Rose Rubeus
Fragrance Story
Rose by Rubeus is a Oriental Floral fragrance for women and men. This is a new fragrance. Rose was launched in 2024. The nose behind this fragrance is Christophe Raynaud. Top notes are Rose, Green Notes and Black Currant; middle notes are Rose, White Flowers and Peony; base notes are Rubber, Amber and Vanilla.
Composition Profile
About the Perfumer
Christophe Raynaud
Christophe Raynaud is a perfumer who has created fragrances for Alexander McQueen, Annayake, and Antonio Banderas. His works include Dark Papyrus, L'eau Pour Homme Intense Vetiver, and The Golden Secret. He also contributed to Art Meets Art with Besame Mucho and Sexual Healing, demonstrating a range from woody to sensual scents.
Fragrance Notes
Rose Rubeus by Rubeus offers a distinctive olfactory experience that stands out from other fragrances in its category.
Crafted with the finest ingredients and a blend of traditional and modern perfumery techniques, this fragrance represents the pinnacle of the perfumer's art.
Rose Rubeus embodies the distinctive style of Rubeus while adding a unique chapter to their fragrance portfolio.
Character Profile
The Lover Archetype: Portrait of Rose Rubeus
Essence
To wear Rose Rubeus is to embrace the intoxicating duality of passion-both tender and fierce. This fragrance, with its deep crimson rose, velvety spices, and dark, honeyed undertones, belongs to one who is ruled by the Lover archetype. They are a creature of desire-not merely in the sensual sense, but in their relentless pursuit of beauty, connection, and meaning. Life, for them, is an aesthetic experience, a tapestry woven with rich emotions and vivid sensations.
They are drawn to the dramatic, the poetic, the decadent. Their presence is magnetic, not because they demand attention, but because they exude an unspoken promise-that to know them is to step into a world more vibrant, more alive, than the mundane reality most inhabit.
Style & Aesthetic
Their tastes are refined yet unapologetically indulgent. They prefer art that bleeds-Caravaggio’s chiaroscuro, the tragic romance of Wuthering Heights, the lush melancholy of a Chopin nocturne. Their wardrobe is a carefully curated blend of opulence and restraint: silk blouses, tailored velvet, deep jewel tones that whisper of hidden fires. They do not follow trends; they embody them, bending fashion to their will rather than the reverse.
Philosophically, they reject cold rationality in favor of emotional truth. They believe in the transformative power of love-not as a sentimental ideal, but as a force that can both exalt and destroy. Their values are rooted in authenticity, though their definition of it is fluid. To them, authenticity is not about moral purity, but about the courage to feel deeply, to embrace contradictions, to be fully human in a world that often demands restraint.
Shadow
Yet the Lover’s intensity is a double-edged sword. Their need for depth can become a hunger that is never sated, leading them to romanticize suffering, to mistake turbulence for passion. They may grow restless in stable relationships, craving the intoxication of new love, the thrill of emotional risk.
Their aesthetic idealism can also blind them to reality. They may dismiss practical concerns as vulgar, refusing to engage with life’s necessary mundanities until they are forced to-by financial strain, neglected responsibilities, or the consequences of their own impulsivity.

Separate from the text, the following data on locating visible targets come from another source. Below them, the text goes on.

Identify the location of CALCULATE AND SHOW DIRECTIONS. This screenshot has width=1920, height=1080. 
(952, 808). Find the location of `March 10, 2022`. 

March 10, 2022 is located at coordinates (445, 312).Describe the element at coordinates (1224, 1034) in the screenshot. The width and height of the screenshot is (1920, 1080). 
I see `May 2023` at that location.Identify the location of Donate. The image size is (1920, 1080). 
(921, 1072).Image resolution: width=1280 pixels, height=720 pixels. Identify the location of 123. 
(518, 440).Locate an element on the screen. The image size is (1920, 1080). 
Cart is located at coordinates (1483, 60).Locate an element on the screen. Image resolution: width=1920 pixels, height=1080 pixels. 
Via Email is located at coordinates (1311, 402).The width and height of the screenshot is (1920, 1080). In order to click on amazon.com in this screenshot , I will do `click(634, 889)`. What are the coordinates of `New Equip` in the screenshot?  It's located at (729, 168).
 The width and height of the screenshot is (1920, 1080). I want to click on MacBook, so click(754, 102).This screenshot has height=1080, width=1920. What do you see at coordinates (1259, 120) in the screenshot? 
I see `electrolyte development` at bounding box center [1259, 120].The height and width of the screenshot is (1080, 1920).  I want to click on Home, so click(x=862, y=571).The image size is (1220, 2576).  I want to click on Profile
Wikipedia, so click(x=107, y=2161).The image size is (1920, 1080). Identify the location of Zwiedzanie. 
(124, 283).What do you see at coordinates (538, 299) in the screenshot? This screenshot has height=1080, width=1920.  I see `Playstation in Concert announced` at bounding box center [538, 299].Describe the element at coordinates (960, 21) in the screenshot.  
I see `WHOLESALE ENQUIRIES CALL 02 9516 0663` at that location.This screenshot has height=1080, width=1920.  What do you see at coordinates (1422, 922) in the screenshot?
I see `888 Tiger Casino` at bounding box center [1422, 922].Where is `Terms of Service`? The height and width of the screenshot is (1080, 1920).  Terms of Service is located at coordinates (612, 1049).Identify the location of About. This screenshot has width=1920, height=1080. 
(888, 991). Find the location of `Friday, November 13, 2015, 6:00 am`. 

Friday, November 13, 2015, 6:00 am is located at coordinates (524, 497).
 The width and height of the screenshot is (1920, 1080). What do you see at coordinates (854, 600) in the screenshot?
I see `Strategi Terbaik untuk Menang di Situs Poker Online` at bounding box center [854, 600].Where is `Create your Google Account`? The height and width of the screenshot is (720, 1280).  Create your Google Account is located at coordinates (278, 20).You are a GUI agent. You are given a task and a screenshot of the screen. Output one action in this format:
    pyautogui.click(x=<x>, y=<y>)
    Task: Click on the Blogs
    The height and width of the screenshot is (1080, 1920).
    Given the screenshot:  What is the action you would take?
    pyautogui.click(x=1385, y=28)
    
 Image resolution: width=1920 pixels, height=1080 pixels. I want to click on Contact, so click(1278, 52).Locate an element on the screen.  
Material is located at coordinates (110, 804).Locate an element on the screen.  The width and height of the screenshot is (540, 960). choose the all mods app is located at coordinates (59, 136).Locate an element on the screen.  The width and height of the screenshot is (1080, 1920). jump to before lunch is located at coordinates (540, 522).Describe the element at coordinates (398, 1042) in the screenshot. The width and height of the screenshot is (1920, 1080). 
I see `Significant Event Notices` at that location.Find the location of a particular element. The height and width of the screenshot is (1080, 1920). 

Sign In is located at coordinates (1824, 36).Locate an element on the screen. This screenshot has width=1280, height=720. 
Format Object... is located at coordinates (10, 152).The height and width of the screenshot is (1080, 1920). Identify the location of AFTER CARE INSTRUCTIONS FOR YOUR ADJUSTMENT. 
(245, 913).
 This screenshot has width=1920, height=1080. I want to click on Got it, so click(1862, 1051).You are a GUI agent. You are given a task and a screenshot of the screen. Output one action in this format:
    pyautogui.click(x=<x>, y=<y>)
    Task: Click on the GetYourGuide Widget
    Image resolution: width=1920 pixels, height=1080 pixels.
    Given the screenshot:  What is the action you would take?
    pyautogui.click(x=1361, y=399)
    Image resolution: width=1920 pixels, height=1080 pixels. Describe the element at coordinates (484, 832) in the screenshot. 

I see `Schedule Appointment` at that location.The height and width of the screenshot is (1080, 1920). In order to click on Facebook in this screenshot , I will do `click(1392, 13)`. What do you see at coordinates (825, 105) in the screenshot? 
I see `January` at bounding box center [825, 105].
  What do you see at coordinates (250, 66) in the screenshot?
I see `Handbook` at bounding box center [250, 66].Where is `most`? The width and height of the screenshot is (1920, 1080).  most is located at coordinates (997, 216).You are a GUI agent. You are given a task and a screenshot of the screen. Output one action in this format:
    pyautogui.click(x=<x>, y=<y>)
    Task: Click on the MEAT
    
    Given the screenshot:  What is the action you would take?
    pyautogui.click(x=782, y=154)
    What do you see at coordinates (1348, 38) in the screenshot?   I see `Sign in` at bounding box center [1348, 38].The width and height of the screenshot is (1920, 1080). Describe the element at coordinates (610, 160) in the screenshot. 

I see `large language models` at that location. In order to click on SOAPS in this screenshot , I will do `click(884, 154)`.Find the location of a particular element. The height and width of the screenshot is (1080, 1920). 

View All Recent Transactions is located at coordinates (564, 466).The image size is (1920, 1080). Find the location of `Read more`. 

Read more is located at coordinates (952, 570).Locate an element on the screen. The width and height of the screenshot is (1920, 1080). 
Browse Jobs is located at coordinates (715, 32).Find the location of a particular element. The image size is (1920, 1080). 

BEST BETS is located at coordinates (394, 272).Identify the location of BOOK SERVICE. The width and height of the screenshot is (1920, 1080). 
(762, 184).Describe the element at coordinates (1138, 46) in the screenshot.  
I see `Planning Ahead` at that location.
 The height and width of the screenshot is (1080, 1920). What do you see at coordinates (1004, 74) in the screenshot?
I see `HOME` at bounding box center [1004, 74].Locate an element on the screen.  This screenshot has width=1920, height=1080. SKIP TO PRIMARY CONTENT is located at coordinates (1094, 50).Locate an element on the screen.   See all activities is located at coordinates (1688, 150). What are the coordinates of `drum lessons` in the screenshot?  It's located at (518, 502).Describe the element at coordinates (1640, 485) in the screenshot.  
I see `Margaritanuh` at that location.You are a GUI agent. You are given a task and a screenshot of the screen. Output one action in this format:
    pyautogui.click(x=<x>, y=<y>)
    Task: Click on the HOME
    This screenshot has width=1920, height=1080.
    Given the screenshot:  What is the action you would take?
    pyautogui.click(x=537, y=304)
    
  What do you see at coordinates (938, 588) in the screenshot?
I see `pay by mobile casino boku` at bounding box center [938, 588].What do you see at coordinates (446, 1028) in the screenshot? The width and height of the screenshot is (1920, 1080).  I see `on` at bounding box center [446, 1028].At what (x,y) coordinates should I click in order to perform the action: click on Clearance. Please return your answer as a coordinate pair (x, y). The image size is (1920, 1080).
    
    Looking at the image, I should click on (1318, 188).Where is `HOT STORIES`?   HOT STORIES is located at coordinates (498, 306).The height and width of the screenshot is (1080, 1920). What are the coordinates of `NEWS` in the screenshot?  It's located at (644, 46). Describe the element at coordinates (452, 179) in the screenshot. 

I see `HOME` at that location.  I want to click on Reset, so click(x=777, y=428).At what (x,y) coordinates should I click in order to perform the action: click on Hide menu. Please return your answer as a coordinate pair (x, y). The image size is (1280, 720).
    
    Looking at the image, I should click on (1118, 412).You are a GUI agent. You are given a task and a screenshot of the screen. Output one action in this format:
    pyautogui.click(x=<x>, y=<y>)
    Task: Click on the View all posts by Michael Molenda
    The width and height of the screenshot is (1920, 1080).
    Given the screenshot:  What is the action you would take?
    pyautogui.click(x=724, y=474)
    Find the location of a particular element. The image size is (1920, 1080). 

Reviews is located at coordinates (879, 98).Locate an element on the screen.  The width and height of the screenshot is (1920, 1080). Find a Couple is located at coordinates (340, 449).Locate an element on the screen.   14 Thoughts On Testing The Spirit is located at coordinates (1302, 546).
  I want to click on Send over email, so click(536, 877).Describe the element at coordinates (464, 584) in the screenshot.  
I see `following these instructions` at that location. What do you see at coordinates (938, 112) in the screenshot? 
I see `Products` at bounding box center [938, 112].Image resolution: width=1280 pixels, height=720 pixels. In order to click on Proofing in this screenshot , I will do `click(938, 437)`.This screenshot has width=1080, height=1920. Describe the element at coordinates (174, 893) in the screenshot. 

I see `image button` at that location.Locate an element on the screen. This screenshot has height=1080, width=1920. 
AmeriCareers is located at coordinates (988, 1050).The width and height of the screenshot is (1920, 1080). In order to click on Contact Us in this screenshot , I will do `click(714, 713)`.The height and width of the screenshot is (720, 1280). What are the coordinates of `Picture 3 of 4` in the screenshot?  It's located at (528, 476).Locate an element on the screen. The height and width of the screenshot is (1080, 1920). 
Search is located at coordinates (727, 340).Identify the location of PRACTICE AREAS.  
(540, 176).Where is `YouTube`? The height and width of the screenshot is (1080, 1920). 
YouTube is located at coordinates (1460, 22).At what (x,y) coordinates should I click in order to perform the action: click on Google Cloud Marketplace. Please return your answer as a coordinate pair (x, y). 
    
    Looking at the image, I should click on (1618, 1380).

And then there is the danger of possession-not of others, but of being possessed by their own emotions. When wounded, they can become melodramatic, indulging in self-created tragedies rather than seeking resolution. Their shadow is the Martyr, the one who luxuriates in heartbreak, who mistakes pain for profundity.
Conclusion
To know them is to be both enchanted and exhausted. They burn brightly, but not always wisely. Yet even their flaws are born from an excess of life, not a lack of it. They are the ones who remind us that to be human is to feel-wildly, recklessly, beautifully.
And if they sometimes lose themselves in the labyrinth of their own heart, well-what is a labyrinth but a sacred space, a place where one might, after all, find something worth seeking?